Garageband - making old school MIDI sounding music

Discussion in 'Digital Audio' started by KnightWRX, Feb 25, 2012.

  1. KnightWRX macrumors Pentium

    KnightWRX

    Joined:
    Jan 28, 2009
    Location:
    Quebec, Canada
    #1
    Hi,

    Is there a way in Garageband, using certain instrument sets, to make music that sounds like it's coming out of an Adlib card or a early version of Creative's wavesynthesis on a Sound Blaster 2.0 or 16 ?

    All instruments provided actually sound "good". :(
     
  2. SchwartzSound macrumors newbie

    Joined:
    Apr 2, 2012
    #3
    Early soundcards used lower resolution audio, as well as more simple sound generators/synths, such as basic sine, square, or sawtooth waves.
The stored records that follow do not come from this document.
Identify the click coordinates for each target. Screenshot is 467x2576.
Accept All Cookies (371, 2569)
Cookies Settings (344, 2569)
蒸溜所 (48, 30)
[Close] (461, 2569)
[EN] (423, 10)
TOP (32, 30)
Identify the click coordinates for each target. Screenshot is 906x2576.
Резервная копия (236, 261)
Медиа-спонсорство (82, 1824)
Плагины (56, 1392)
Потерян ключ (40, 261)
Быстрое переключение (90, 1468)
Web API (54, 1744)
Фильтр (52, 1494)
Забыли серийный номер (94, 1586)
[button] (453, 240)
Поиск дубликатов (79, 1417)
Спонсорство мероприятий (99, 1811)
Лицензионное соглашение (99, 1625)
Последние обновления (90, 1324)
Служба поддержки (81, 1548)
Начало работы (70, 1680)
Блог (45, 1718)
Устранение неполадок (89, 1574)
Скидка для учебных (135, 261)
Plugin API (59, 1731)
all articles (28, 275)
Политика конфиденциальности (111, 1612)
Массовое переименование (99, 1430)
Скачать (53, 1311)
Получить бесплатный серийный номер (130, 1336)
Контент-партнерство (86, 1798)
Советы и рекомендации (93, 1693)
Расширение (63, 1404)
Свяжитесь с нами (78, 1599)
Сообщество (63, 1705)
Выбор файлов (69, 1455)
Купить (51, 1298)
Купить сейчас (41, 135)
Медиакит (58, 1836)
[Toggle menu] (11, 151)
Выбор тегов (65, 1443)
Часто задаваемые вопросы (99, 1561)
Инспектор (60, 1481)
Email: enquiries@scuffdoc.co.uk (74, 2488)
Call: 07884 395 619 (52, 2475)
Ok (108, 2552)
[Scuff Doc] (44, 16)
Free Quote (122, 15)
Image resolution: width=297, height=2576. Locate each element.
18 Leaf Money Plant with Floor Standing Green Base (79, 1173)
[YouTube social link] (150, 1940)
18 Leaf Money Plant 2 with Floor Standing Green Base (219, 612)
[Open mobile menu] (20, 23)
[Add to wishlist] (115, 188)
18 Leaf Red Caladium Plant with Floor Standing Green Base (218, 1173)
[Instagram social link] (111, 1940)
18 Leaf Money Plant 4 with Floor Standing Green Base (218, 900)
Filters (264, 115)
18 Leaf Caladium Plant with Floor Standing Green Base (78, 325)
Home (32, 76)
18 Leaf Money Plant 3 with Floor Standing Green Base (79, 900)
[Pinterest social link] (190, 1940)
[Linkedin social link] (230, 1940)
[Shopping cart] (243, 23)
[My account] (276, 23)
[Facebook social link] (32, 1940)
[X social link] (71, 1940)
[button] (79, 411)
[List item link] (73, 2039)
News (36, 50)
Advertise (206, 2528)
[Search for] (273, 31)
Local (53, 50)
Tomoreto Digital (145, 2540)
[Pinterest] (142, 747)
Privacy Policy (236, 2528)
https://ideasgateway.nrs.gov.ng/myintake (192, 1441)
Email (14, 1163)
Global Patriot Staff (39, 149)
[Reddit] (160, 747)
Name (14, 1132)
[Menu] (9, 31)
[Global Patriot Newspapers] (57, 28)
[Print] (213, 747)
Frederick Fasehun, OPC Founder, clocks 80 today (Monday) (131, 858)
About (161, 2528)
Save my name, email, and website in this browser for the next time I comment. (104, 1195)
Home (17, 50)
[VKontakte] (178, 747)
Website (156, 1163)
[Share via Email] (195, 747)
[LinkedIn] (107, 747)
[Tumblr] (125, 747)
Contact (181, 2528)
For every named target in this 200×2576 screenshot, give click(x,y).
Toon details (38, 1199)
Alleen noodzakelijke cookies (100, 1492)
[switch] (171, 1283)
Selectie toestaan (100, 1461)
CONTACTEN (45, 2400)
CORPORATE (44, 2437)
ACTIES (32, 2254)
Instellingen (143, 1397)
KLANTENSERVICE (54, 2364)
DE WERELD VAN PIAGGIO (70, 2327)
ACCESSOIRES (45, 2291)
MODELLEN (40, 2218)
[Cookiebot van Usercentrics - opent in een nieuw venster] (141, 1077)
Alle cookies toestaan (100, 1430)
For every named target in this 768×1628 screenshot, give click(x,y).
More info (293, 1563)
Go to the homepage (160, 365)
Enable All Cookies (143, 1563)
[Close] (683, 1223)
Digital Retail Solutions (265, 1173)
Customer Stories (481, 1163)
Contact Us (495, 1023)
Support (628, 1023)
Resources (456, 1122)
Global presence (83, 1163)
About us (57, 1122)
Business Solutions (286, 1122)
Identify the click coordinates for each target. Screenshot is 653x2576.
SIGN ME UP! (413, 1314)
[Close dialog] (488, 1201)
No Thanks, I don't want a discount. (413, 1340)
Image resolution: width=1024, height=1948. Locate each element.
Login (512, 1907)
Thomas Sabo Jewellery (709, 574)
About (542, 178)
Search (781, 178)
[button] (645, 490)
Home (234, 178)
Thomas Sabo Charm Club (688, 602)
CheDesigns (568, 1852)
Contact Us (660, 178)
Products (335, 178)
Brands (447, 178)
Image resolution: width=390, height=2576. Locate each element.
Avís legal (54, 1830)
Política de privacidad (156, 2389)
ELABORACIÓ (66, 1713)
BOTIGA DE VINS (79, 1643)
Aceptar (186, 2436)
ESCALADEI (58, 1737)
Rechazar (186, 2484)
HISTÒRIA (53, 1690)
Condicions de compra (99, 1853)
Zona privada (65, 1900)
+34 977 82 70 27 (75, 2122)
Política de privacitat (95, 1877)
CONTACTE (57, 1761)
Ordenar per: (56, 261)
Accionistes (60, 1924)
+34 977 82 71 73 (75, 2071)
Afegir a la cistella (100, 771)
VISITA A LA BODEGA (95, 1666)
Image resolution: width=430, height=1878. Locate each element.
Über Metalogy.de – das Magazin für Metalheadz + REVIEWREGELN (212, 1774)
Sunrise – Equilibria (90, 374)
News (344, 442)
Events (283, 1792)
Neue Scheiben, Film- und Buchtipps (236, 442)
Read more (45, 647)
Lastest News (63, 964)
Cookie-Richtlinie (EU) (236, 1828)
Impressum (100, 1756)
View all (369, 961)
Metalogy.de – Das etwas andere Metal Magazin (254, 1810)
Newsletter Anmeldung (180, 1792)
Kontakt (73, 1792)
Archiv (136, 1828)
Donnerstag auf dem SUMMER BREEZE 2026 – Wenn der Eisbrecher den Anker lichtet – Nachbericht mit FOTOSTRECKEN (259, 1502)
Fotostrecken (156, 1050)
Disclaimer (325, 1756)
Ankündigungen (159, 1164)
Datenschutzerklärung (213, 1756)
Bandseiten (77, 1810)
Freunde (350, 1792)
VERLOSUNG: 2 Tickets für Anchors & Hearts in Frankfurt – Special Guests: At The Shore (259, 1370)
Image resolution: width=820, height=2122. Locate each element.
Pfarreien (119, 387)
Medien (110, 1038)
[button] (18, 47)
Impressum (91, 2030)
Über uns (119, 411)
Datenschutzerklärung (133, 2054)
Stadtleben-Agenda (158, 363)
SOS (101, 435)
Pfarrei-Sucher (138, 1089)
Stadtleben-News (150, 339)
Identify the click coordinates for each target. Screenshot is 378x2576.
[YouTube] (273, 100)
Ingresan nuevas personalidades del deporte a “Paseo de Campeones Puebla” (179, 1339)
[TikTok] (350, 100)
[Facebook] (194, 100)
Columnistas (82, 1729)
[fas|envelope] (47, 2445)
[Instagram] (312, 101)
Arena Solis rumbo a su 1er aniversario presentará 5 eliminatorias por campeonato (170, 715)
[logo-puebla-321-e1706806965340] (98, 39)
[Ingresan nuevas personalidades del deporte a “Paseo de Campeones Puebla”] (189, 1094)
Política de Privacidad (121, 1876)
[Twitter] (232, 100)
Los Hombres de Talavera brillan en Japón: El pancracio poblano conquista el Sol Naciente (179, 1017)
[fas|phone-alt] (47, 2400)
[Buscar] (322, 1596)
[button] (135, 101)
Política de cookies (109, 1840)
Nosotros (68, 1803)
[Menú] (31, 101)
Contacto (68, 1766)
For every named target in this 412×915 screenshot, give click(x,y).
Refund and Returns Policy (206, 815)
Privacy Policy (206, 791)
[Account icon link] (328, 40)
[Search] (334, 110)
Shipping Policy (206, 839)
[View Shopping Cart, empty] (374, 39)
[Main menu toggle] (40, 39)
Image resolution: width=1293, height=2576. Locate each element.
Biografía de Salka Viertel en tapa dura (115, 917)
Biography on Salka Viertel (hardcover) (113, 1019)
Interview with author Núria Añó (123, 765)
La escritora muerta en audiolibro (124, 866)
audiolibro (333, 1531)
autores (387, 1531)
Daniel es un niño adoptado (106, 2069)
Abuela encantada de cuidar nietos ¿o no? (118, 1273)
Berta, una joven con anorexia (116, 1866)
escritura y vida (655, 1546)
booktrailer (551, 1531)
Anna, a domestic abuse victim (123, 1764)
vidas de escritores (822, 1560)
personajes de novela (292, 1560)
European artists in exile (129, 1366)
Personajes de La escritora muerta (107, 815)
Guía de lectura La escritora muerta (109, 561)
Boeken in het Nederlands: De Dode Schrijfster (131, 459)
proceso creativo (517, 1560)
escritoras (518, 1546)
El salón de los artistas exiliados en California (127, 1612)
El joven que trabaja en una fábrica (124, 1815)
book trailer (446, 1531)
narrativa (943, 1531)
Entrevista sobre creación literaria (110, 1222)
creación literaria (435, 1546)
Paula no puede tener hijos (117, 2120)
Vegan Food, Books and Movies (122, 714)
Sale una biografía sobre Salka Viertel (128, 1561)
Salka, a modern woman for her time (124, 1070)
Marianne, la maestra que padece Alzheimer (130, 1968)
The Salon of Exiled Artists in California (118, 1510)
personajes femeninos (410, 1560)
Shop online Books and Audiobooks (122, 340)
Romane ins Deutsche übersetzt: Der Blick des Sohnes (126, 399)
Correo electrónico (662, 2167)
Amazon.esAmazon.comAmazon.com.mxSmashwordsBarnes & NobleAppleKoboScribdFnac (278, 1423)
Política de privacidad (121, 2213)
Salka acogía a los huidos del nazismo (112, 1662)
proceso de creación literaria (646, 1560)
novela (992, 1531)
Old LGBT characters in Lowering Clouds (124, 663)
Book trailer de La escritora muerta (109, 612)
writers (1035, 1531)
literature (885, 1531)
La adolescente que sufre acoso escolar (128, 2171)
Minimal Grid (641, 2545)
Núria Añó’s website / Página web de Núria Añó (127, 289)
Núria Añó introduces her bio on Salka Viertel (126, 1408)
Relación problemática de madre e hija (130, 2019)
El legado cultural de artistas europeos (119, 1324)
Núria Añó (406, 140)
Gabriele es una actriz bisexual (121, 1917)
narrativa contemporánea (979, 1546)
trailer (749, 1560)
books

    In GarageBand, you can add the "Bitcrusher" effect on your instrument track to get a more lo-fi sound. The older computer speakers also didn't have as much bandwidth, so you can add some EQ filtering as well.

    This combo worked pretty well for me, try this:

    1. For your instrument, go to the Edit tab and use the Analog Basic module as your sound generator. Try one of the subsettings that has the word "square" in it's name, those seem to be more basic synth sounds closer to a simple square wave. "Bright Square Bass" sounded pretty good to me.
    2. Add the "Bitcrusher" effect. Open up the manual settings for it and set the resolution to "8-bit" and the sample rate reduction to "4x"
    3. Open the "Visual EQ" effect settings. Expand the detailed settings. Set the Bass EQ to around 200 Hz at -24 dB, the High Mid to a 10 dB boost at around 1500 Hz, and the Treble to around 3000 Hz at -24 dB.

    Another option, since GarageBand doesn't have an actual synthesizer, is you could download one as a free AU instrument and use that within GarageBand. One I've come across is Automat. Once you download and run the install, it will show up as a sound generator module in GarageBand. In the Automat settings window, just use the default settings and set the oscillators to Saw, Sine, or Square, or a combination of the three. That should get you the nice simple synth sound you're looking for.
     
  3. nagromme, Jun 20, 2012
    Last edited: Jun 20, 2012

    nagromme macrumors G5

    nagromme

    Joined:
    May 2, 2002
    #4
    Stumbled onto this while facing a similar challenge. For what it’s worth in case it helps someone, I got a nice 8-bit-sounding result with Analog Basic, after turning Mix and Tuning to zero (and the master echo/reverb as well). Messing with Cutoff gave me different classic “instruments.” Also try setting Attack and Decay to min and Sustain to max, to get very simple notes.

    The biggest challenge was figuring out where all the Manual settings are! You simply click the sound generator’s thumbnail and some sliders come up.
     
  4. ChrisA macrumors G4

    Joined:
    Jan 5, 2006
    Location:
    Redondo Beach, California
    #5
    You've gotten a few ideas. Here is one more. You can sample and old Sound Blaster if you still have one. You'd need a sampler like esx-24 that comes with logic or use Kontakt. Basically you record the sound and then it plays back the samples. Just the same way the grand piano works.

    You can simulate the sound with a synth but you can get exactly the sound with a sample. Logic is cheap now in the App Store.